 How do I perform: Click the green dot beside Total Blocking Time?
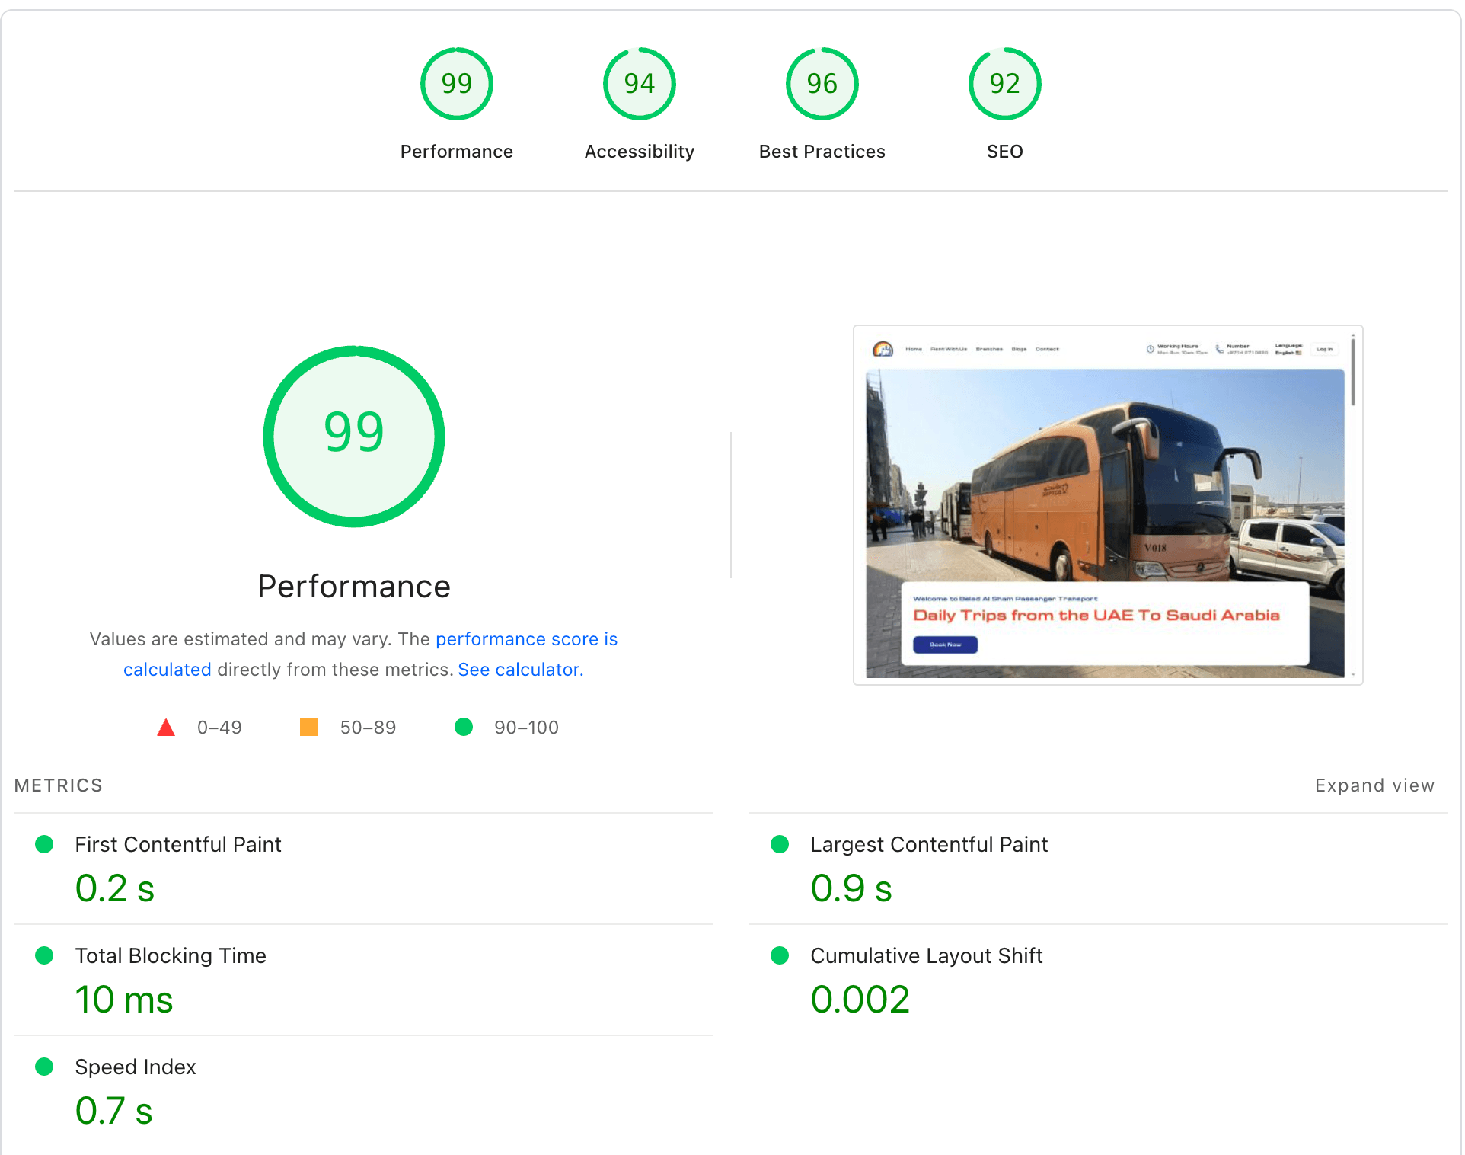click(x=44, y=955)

────────────────

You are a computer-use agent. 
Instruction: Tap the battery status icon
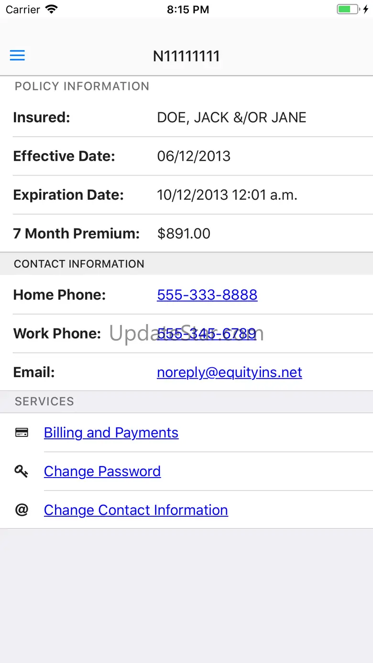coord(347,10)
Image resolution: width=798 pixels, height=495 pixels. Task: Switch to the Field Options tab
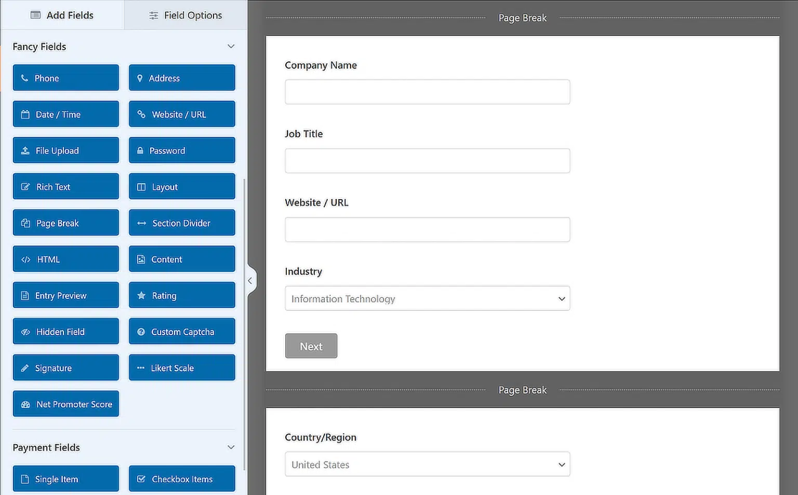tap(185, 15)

────────────────

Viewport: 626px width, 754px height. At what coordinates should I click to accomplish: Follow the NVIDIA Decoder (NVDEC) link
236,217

────────────────

● The task
Rewrite everything from the line containing "How do I perform: Click" down to the line containing "click(x=44, y=955)", putting "red" in place of "green" and keeping all else the same. Omit the pictures.

● The output
 How do I perform: Click the red dot beside Total Blocking Time?
click(x=44, y=955)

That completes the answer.